▶ [Material to process]

○ ○ ○ ○

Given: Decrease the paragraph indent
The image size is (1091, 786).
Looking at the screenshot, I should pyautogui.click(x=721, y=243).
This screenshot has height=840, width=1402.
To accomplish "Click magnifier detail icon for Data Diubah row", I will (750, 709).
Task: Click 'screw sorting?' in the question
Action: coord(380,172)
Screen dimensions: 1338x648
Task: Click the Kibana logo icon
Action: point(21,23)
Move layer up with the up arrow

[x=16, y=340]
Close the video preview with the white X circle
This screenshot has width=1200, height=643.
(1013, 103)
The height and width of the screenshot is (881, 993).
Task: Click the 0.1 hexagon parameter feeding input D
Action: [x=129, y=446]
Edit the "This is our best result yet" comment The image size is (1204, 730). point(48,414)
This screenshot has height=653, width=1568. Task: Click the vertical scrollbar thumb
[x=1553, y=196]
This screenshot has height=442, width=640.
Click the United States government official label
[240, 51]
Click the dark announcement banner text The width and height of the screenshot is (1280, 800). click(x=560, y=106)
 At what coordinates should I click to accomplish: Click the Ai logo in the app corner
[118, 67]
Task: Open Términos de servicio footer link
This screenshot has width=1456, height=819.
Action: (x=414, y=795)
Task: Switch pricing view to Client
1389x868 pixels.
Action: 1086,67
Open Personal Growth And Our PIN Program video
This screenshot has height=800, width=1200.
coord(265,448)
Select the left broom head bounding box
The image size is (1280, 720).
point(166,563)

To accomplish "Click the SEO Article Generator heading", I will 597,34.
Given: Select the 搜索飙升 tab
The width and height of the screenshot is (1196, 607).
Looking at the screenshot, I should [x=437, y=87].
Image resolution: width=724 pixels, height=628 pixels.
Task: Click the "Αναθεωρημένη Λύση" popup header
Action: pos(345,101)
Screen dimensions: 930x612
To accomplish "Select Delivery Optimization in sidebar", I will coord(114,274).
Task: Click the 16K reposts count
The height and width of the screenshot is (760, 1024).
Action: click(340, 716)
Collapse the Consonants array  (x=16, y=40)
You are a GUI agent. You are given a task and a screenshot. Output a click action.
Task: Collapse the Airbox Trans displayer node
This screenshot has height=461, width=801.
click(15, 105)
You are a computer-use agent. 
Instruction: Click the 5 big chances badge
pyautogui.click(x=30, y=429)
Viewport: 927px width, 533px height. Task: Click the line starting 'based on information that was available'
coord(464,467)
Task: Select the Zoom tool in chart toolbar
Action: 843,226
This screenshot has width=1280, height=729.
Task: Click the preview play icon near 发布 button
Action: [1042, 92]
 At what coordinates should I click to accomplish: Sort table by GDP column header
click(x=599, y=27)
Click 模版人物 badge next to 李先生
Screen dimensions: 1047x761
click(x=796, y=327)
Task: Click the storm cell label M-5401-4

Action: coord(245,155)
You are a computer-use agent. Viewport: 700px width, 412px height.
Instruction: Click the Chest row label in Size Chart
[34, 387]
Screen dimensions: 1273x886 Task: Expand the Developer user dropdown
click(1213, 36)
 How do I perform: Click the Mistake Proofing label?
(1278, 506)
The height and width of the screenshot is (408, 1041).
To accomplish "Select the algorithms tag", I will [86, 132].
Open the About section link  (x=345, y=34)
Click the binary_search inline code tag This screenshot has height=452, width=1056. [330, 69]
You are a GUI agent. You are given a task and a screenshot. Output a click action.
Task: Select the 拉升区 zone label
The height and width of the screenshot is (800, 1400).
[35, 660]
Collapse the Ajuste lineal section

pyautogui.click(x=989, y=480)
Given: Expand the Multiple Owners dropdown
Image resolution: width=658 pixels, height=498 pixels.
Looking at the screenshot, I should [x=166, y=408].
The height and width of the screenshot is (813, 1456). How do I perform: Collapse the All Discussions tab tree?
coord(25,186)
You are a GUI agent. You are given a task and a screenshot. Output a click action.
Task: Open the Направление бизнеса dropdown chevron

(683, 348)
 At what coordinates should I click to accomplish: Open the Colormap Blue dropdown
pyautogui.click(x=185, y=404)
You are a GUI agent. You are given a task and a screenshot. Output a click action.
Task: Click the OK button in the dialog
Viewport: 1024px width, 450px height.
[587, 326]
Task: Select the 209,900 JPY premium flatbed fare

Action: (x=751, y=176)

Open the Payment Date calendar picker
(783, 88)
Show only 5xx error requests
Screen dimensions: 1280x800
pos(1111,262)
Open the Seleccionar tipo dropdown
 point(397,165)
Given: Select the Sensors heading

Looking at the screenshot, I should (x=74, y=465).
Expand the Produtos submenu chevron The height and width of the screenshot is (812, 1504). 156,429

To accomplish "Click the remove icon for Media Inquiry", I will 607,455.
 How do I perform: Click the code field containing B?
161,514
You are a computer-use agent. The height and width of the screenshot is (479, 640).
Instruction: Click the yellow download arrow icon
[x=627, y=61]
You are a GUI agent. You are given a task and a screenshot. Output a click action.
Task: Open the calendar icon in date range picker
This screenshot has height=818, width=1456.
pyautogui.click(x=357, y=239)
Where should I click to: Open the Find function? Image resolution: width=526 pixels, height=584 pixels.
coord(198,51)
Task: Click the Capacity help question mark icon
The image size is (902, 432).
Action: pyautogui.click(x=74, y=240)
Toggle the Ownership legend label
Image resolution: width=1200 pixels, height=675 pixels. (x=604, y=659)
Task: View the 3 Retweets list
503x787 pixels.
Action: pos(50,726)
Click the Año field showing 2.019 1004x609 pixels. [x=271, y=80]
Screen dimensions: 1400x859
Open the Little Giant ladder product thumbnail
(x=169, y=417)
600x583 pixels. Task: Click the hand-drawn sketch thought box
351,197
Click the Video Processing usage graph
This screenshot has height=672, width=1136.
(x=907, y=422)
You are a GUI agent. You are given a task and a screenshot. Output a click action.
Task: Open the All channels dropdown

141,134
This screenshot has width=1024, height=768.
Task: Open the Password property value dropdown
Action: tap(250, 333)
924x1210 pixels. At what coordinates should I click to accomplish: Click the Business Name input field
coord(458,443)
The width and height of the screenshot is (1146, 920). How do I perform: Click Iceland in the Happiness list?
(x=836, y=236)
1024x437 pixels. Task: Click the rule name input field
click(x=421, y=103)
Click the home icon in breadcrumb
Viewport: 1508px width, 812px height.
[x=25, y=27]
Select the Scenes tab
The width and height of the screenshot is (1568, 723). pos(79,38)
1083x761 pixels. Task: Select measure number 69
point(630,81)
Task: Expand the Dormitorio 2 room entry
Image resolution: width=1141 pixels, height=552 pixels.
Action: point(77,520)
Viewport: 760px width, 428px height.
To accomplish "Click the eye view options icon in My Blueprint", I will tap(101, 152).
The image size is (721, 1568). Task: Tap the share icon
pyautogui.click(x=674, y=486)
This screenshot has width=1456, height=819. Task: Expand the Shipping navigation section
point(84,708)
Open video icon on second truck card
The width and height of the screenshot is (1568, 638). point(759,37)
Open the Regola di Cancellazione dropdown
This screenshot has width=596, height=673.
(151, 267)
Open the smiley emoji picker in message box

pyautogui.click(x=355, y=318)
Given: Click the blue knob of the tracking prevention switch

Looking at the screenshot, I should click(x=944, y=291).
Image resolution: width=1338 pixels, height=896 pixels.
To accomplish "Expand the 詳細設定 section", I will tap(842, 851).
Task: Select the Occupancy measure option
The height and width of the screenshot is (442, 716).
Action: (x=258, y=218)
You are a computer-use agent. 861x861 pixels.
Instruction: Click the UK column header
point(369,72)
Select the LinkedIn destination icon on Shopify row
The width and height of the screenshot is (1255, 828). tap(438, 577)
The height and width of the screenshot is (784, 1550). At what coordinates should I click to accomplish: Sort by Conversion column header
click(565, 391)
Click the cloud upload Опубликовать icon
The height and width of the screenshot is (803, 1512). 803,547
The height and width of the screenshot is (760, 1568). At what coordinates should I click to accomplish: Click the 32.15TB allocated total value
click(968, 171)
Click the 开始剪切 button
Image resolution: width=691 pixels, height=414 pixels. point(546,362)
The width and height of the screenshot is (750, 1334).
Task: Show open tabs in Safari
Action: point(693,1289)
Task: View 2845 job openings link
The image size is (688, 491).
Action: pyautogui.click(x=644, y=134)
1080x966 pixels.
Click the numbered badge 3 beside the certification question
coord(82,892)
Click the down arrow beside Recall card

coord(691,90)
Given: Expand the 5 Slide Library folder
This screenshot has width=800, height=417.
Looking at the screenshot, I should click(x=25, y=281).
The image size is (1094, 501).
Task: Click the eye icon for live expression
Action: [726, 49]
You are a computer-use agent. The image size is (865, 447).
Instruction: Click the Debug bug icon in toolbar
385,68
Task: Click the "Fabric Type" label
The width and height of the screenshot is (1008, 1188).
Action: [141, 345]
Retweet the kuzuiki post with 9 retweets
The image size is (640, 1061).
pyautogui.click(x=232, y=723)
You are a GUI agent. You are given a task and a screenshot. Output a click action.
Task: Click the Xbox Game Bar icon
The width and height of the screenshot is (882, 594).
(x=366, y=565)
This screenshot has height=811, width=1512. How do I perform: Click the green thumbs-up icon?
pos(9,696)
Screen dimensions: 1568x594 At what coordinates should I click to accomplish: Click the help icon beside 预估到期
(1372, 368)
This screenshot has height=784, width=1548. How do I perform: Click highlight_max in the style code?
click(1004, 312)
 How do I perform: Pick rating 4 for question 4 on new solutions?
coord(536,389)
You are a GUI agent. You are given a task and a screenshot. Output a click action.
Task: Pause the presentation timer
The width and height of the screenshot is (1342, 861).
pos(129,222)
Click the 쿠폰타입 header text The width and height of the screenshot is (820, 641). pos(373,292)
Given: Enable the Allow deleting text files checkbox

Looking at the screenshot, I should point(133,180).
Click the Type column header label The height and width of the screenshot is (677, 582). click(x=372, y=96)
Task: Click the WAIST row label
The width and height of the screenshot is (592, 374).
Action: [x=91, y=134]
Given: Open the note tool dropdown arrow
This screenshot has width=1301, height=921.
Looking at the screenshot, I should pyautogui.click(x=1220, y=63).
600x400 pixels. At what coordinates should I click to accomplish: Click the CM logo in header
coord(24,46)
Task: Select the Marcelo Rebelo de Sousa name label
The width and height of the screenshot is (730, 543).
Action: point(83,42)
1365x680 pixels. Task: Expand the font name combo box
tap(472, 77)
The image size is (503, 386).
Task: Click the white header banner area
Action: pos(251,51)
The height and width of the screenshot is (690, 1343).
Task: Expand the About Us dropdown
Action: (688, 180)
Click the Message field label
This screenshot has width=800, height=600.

○ ○ ○ ○

▶ [Action item]
Among the records, find each line where the word "Type" occurs, and copy it.

▶ [Task solution]
Task: Click the "Fabric Type" label
Click the Type column header label The height and width of the screenshot is (677, 582). click(x=372, y=96)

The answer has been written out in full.